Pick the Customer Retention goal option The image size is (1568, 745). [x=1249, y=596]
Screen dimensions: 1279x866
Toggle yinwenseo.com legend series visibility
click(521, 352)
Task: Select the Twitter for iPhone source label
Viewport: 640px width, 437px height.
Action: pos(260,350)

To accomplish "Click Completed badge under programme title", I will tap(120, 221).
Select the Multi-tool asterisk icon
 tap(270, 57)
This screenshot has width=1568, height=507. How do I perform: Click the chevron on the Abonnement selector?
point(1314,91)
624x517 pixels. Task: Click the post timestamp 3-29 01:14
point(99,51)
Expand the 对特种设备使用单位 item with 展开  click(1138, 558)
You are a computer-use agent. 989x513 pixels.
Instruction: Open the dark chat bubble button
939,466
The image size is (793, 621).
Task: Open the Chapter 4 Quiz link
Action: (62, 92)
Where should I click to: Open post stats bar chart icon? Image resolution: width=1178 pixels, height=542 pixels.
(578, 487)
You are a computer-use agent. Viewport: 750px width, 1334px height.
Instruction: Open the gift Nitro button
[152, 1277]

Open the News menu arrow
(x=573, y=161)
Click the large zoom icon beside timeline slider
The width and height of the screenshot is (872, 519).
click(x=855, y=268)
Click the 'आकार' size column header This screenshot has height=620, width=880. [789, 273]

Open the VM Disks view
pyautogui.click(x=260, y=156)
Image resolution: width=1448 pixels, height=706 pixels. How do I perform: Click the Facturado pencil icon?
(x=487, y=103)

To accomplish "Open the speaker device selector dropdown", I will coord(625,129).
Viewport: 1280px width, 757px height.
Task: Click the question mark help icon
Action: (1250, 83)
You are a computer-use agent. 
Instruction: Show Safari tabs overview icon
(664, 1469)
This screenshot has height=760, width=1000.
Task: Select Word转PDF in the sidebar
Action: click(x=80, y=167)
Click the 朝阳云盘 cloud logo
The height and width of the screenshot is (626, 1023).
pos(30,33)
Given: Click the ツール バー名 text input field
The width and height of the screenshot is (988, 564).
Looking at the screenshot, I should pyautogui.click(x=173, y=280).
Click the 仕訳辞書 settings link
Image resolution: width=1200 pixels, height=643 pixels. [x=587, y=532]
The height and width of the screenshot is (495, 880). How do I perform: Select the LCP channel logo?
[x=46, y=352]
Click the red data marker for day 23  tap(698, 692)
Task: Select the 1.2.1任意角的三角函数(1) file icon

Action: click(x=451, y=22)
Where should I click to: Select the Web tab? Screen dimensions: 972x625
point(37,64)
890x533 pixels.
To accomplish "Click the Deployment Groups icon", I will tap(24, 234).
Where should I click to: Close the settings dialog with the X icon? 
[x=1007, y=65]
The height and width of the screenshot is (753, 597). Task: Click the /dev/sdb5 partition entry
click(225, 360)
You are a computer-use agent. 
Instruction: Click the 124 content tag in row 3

Exercise: Could you transcribe all of the data exactly as it is given?

Written solution:
Pick the Customer Retention goal option The image size is (1568, 745). [x=1249, y=596]
Screen dimensions: 1279x866
Toggle yinwenseo.com legend series visibility
click(521, 352)
Task: Select the Twitter for iPhone source label
Viewport: 640px width, 437px height.
Action: pos(260,350)

To accomplish "Click Completed badge under programme title", I will tap(120, 221).
Select the Multi-tool asterisk icon
 tap(270, 57)
This screenshot has width=1568, height=507. How do I perform: Click the chevron on the Abonnement selector?
point(1314,91)
624x517 pixels. Task: Click the post timestamp 3-29 01:14
point(99,51)
Expand the 对特种设备使用单位 item with 展开  click(1138, 558)
You are a computer-use agent. 989x513 pixels.
Instruction: Open the dark chat bubble button
939,466
The image size is (793, 621).
Task: Open the Chapter 4 Quiz link
Action: (62, 92)
Where should I click to: Open post stats bar chart icon? Image resolution: width=1178 pixels, height=542 pixels.
(578, 487)
You are a computer-use agent. Viewport: 750px width, 1334px height.
Instruction: Open the gift Nitro button
[152, 1277]

Open the News menu arrow
(x=573, y=161)
Click the large zoom icon beside timeline slider
The width and height of the screenshot is (872, 519).
click(x=855, y=268)
Click the 'आकार' size column header This screenshot has height=620, width=880. [789, 273]

Open the VM Disks view
pyautogui.click(x=260, y=156)
Image resolution: width=1448 pixels, height=706 pixels. How do I perform: Click the Facturado pencil icon?
(x=487, y=103)

To accomplish "Open the speaker device selector dropdown", I will coord(625,129).
Viewport: 1280px width, 757px height.
Task: Click the question mark help icon
Action: (1250, 83)
You are a computer-use agent. 
Instruction: Show Safari tabs overview icon
(664, 1469)
This screenshot has height=760, width=1000.
Task: Select Word转PDF in the sidebar
Action: click(x=80, y=167)
Click the 朝阳云盘 cloud logo
The height and width of the screenshot is (626, 1023).
pos(30,33)
Given: Click the ツール バー名 text input field
The width and height of the screenshot is (988, 564).
Looking at the screenshot, I should pyautogui.click(x=173, y=280).
Click the 仕訳辞書 settings link
Image resolution: width=1200 pixels, height=643 pixels. [x=587, y=532]
The height and width of the screenshot is (495, 880). How do I perform: Select the LCP channel logo?
[x=46, y=352]
Click the red data marker for day 23  tap(698, 692)
Task: Select the 1.2.1任意角的三角函数(1) file icon

Action: click(x=451, y=22)
Where should I click to: Select the Web tab? Screen dimensions: 972x625
point(37,64)
890x533 pixels.
To accomplish "Click the Deployment Groups icon", I will tap(24, 234).
Where should I click to: Close the settings dialog with the X icon? 
[x=1007, y=65]
The height and width of the screenshot is (753, 597). Task: Click the /dev/sdb5 partition entry
click(225, 360)
You are a computer-use agent. 
Instruction: Click the 124 content tag in row 3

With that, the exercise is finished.